The reason, according to Matt Cole and Chris Nicholson of investment firm Strive Asset Management in an op-ed on The Hill, is frustration with diversity, equity, and inclusion (DEI) requirements attached to the CHIPS Act funding.
The law contains 19 sections promoting DEI initiatives like prioritizing grants for “minority-serving institutions” and mandating plans to boost the participation of “underrepresented” groups in the semiconductor workforce.
Cole and Nicholson argue these DEI strings have significantly slowed the disbursement of CHIPS money as chipmakers must clear complicated bureaucratic hurdles. TSMC, for example, had to agree to rely more on local Arizona workers rather than skilled employees from Taiwan after backlash.
The authors contend national security is being endangered by subordinating semiconductor supremacy to DEI objectives. While the US pushes to diversify the chip workforce, strategic rivals like China are rapidly expanding military capabilities and advanced manufacturing.
Commerce Secretary Gina Raimondo has defended prioritizing an inclusive semiconductor pipeline, recently launching training at historically Black colleges funded by CHIPS grants. However, critics insist DEI compromises are allowing America to fall behind adversaries laser-focused on chip dominance over ideological aims.
However, trade expert Scott Lincicome argued on X that the op-ed is “a bit overdone,” and said that the facilities will likely still get built, “but they’ll just probably be costlier, slower, smaller, and less advanced bc of all the political strings, regulatory impediments, foreign subsidies, and other shenanigans.”

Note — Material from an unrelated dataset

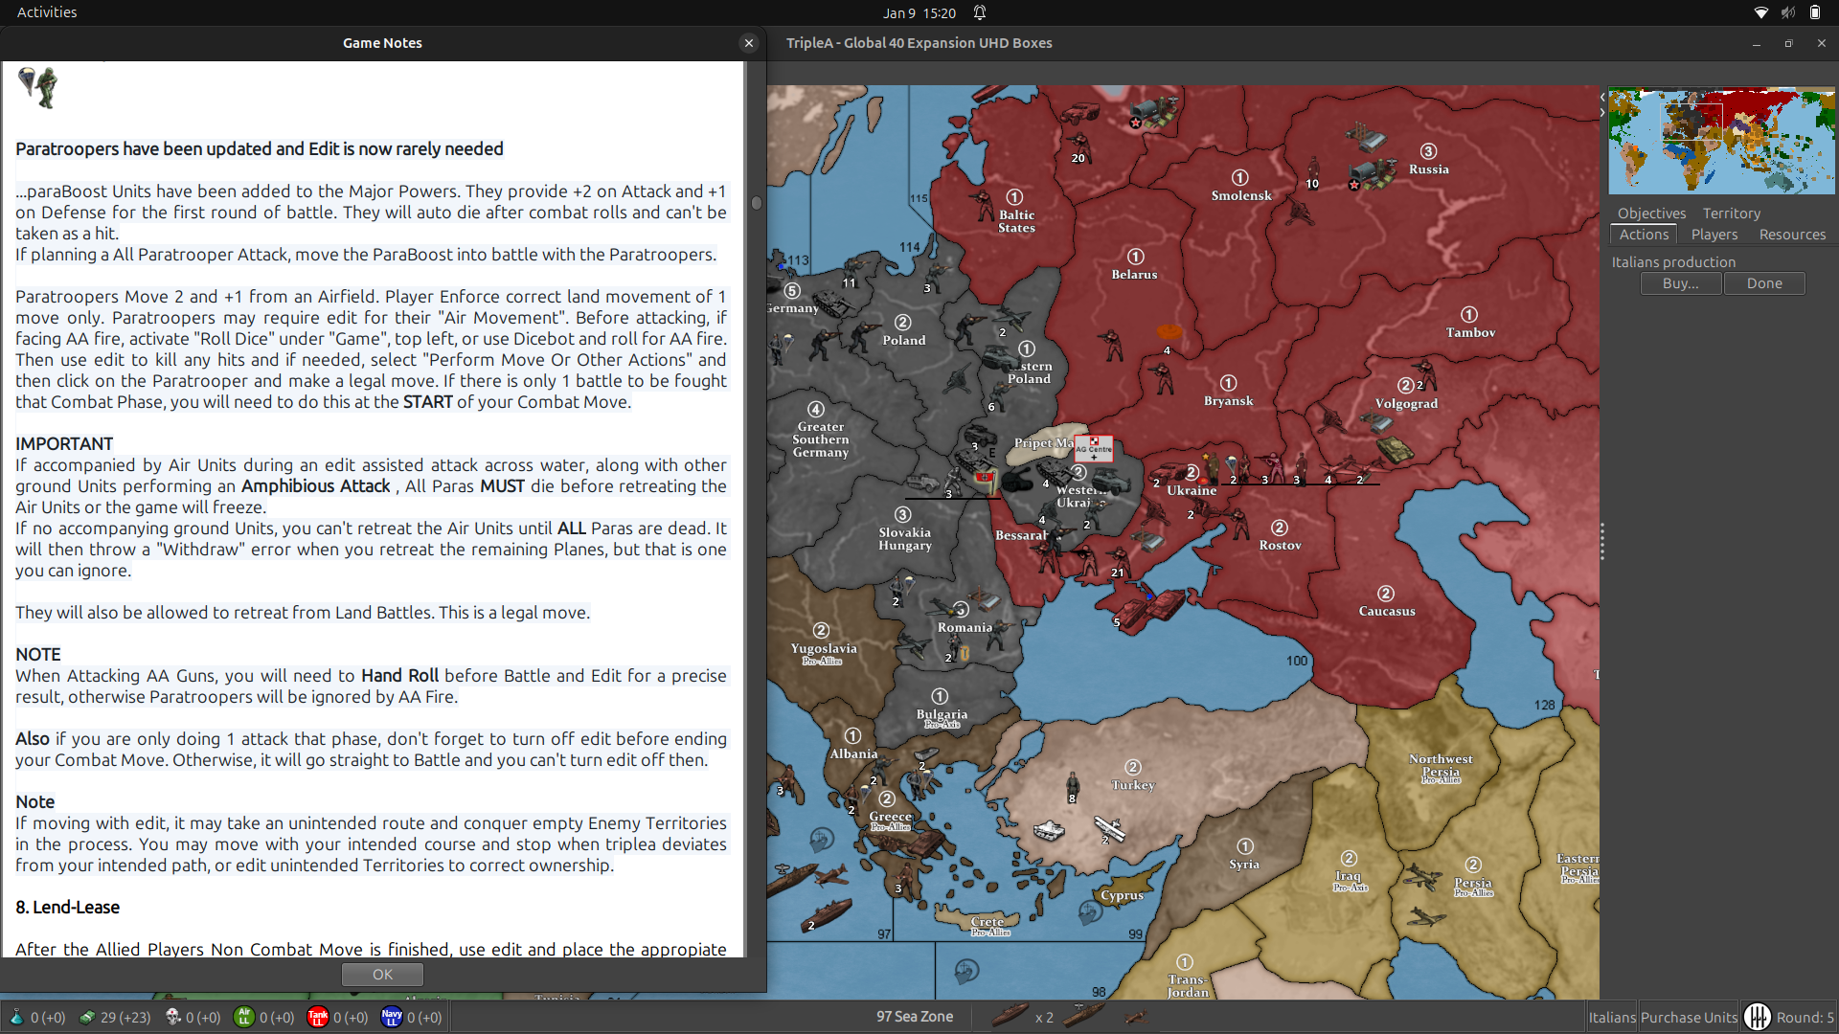Open the Territory tab

1731,213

I tried to warn you. Repeatedly. https://t.co/PwxE3I6rht https://t.co/Kafgk9GzdY
— Scott Lincicome (@scottlincicome) March 9, 2024
But he believes that these DEI requirements could actually undermine the subsidies’ objectives. Lincicome writes on Cato Institute that these terms and conditions will “impose additional costs on subsidy recipients, potentially diverting finite resources—money, time, labor, etc.—away from producing more chips onshore and toward these other requirements.”